A l’opposé, la photographe Adriana Lestido ne se situe pas, au moins prioritairement, sur un terrain artistique. Son travail est d’abord documentaire et l’inscrit dans la longue cohorte des photographes compassionnels inaugurée par Eugene Smith. Il s’agit pour elle de faire connaître et de dénoncer la souffrance de certaines catégories de femmes. Mais par leur force plastique, ses photographies acquièrent une éloquence qui transcende leur statut documentaire et enrichissent la relation du regardeur avec les personnes photographiées.

Consigne: Dans l'extrait, reprenez s'il vous plaît le passage qui s'ouvre sur « A l’opposé, la » et se ferme sur « les personnes photographiées. », en remplaçant « souffrance » par « détresse ».

Matériel recueilli:
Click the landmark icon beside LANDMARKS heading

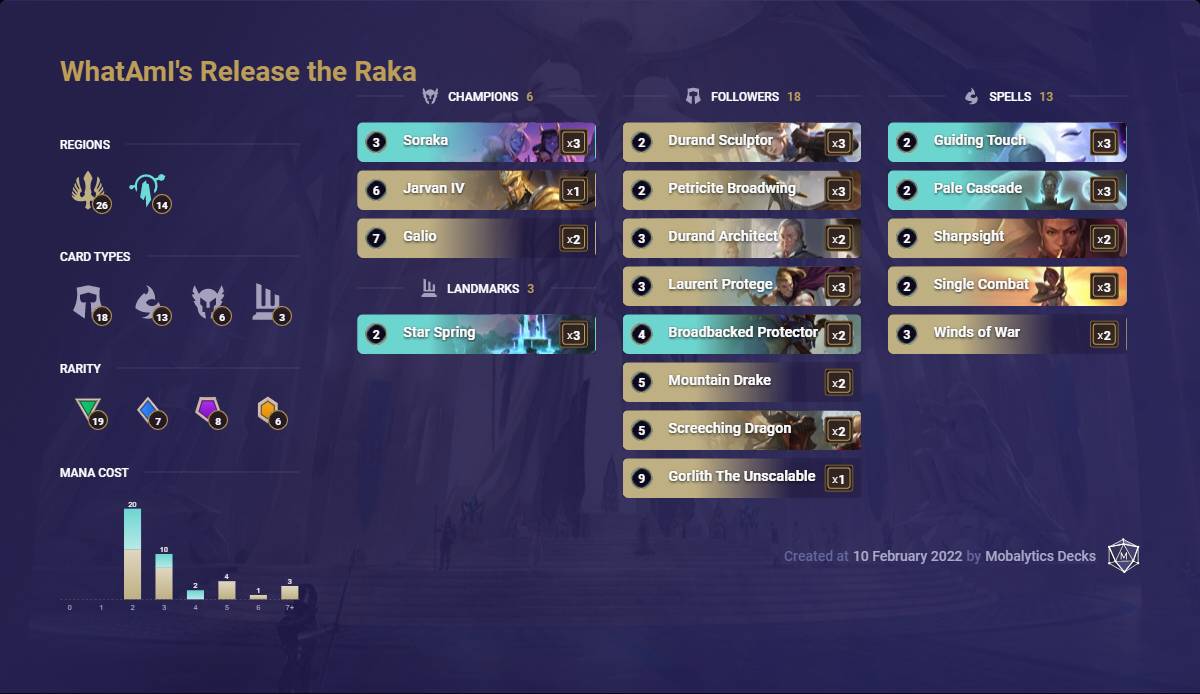point(430,288)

Corrigé:
A l’opposé, la photographe Adriana Lestido ne se situe pas, au moins prioritairement, sur un terrain artistique. Son travail est d’abord documentaire et l’inscrit dans la longue cohorte des photographes compassionnels inaugurée par Eugene Smith. Il s’agit pour elle de faire connaître et de dénoncer la détresse de certaines catégories de femmes. Mais par leur force plastique, ses photographies acquièrent une éloquence qui transcende leur statut documentaire et enrichissent la relation du regardeur avec les personnes photographiées.